Dataset:
▶
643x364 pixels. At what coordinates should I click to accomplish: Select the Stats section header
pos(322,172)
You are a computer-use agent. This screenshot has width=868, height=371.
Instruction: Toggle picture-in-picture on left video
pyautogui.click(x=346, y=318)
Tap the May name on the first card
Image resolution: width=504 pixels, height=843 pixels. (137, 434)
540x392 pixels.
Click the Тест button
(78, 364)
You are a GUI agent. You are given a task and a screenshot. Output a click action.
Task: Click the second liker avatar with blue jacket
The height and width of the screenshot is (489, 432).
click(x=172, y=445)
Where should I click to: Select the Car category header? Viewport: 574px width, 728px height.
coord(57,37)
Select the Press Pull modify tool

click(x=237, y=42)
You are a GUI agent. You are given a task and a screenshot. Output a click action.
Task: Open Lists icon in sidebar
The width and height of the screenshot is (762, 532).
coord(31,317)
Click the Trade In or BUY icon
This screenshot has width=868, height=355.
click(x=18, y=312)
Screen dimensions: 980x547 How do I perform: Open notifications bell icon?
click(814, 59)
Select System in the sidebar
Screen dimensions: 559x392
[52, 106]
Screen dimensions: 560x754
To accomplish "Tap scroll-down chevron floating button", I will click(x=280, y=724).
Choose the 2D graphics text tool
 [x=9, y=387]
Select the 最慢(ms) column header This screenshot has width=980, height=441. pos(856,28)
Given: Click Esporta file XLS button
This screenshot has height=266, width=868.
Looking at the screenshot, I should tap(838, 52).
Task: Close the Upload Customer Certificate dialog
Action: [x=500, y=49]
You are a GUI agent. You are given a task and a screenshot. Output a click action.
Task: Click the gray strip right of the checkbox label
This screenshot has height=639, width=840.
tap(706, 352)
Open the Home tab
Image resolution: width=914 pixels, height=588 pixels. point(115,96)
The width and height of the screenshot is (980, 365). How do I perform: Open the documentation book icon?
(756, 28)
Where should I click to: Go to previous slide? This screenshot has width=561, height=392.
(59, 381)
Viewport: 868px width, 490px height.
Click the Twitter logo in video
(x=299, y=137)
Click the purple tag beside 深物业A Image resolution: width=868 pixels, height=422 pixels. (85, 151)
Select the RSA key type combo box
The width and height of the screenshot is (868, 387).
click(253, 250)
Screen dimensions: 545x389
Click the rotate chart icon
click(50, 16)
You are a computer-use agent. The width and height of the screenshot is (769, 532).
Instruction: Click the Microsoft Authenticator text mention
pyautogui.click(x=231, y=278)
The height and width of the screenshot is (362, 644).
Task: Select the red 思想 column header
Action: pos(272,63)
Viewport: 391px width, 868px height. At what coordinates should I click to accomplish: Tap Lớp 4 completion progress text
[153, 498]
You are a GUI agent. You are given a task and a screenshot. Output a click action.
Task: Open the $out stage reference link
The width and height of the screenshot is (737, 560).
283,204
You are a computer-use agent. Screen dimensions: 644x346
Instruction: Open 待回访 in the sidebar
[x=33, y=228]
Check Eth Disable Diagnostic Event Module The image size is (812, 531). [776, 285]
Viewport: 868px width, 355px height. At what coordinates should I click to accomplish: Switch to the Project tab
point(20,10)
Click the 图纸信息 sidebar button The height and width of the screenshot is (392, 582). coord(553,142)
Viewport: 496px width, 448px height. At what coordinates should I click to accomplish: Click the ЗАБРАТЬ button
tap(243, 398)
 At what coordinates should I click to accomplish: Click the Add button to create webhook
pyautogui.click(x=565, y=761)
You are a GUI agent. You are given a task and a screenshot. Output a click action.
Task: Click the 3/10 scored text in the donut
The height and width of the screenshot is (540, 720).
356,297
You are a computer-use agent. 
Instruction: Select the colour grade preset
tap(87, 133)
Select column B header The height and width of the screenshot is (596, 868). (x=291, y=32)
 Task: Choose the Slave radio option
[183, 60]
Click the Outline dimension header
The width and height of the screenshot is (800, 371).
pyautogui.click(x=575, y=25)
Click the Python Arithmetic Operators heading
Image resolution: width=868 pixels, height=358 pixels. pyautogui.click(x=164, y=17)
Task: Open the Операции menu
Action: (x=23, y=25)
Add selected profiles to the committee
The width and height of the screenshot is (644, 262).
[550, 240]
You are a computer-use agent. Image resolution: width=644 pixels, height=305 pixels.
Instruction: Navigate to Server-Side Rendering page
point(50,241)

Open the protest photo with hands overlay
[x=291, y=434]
◀
The task: What is needed is an exact copy of every entry above.

Solution for this exercise:
643x364 pixels. At what coordinates should I click to accomplish: Select the Stats section header
pos(322,172)
You are a computer-use agent. This screenshot has width=868, height=371.
Instruction: Toggle picture-in-picture on left video
pyautogui.click(x=346, y=318)
Tap the May name on the first card
Image resolution: width=504 pixels, height=843 pixels. (137, 434)
540x392 pixels.
Click the Тест button
(78, 364)
You are a GUI agent. You are given a task and a screenshot. Output a click action.
Task: Click the second liker avatar with blue jacket
The height and width of the screenshot is (489, 432).
click(x=172, y=445)
Where should I click to: Select the Car category header? Viewport: 574px width, 728px height.
coord(57,37)
Select the Press Pull modify tool

click(x=237, y=42)
You are a GUI agent. You are given a task and a screenshot. Output a click action.
Task: Open Lists icon in sidebar
The width and height of the screenshot is (762, 532).
coord(31,317)
Click the Trade In or BUY icon
This screenshot has width=868, height=355.
click(x=18, y=312)
Screen dimensions: 980x547 How do I perform: Open notifications bell icon?
click(814, 59)
Select System in the sidebar
Screen dimensions: 559x392
[52, 106]
Screen dimensions: 560x754
To accomplish "Tap scroll-down chevron floating button", I will click(x=280, y=724).
Choose the 2D graphics text tool
 [x=9, y=387]
Select the 最慢(ms) column header This screenshot has width=980, height=441. pos(856,28)
Given: Click Esporta file XLS button
This screenshot has height=266, width=868.
Looking at the screenshot, I should tap(838, 52).
Task: Close the Upload Customer Certificate dialog
Action: [x=500, y=49]
You are a GUI agent. You are given a task and a screenshot. Output a click action.
Task: Click the gray strip right of the checkbox label
This screenshot has height=639, width=840.
tap(706, 352)
Open the Home tab
Image resolution: width=914 pixels, height=588 pixels. point(115,96)
The width and height of the screenshot is (980, 365). How do I perform: Open the documentation book icon?
(756, 28)
Where should I click to: Go to previous slide? This screenshot has width=561, height=392.
(59, 381)
Viewport: 868px width, 490px height.
Click the Twitter logo in video
(x=299, y=137)
Click the purple tag beside 深物业A Image resolution: width=868 pixels, height=422 pixels. (85, 151)
Select the RSA key type combo box
The width and height of the screenshot is (868, 387).
click(253, 250)
Screen dimensions: 545x389
Click the rotate chart icon
click(50, 16)
You are a computer-use agent. The width and height of the screenshot is (769, 532).
Instruction: Click the Microsoft Authenticator text mention
pyautogui.click(x=231, y=278)
The height and width of the screenshot is (362, 644).
Task: Select the red 思想 column header
Action: pos(272,63)
Viewport: 391px width, 868px height. At what coordinates should I click to accomplish: Tap Lớp 4 completion progress text
[153, 498]
You are a GUI agent. You are given a task and a screenshot. Output a click action.
Task: Open the $out stage reference link
The width and height of the screenshot is (737, 560).
283,204
You are a computer-use agent. Screen dimensions: 644x346
Instruction: Open 待回访 in the sidebar
[x=33, y=228]
Check Eth Disable Diagnostic Event Module The image size is (812, 531). [776, 285]
Viewport: 868px width, 355px height. At what coordinates should I click to accomplish: Switch to the Project tab
point(20,10)
Click the 图纸信息 sidebar button The height and width of the screenshot is (392, 582). coord(553,142)
Viewport: 496px width, 448px height. At what coordinates should I click to accomplish: Click the ЗАБРАТЬ button
tap(243, 398)
 At what coordinates should I click to accomplish: Click the Add button to create webhook
pyautogui.click(x=565, y=761)
You are a GUI agent. You are given a task and a screenshot. Output a click action.
Task: Click the 3/10 scored text in the donut
The height and width of the screenshot is (540, 720).
356,297
You are a computer-use agent. 
Instruction: Select the colour grade preset
tap(87, 133)
Select column B header The height and width of the screenshot is (596, 868). (x=291, y=32)
 Task: Choose the Slave radio option
[183, 60]
Click the Outline dimension header
The width and height of the screenshot is (800, 371).
pyautogui.click(x=575, y=25)
Click the Python Arithmetic Operators heading
Image resolution: width=868 pixels, height=358 pixels. pyautogui.click(x=164, y=17)
Task: Open the Операции menu
Action: (x=23, y=25)
Add selected profiles to the committee
The width and height of the screenshot is (644, 262).
[550, 240]
You are a computer-use agent. Image resolution: width=644 pixels, height=305 pixels.
Instruction: Navigate to Server-Side Rendering page
point(50,241)

Open the protest photo with hands overlay
[x=291, y=434]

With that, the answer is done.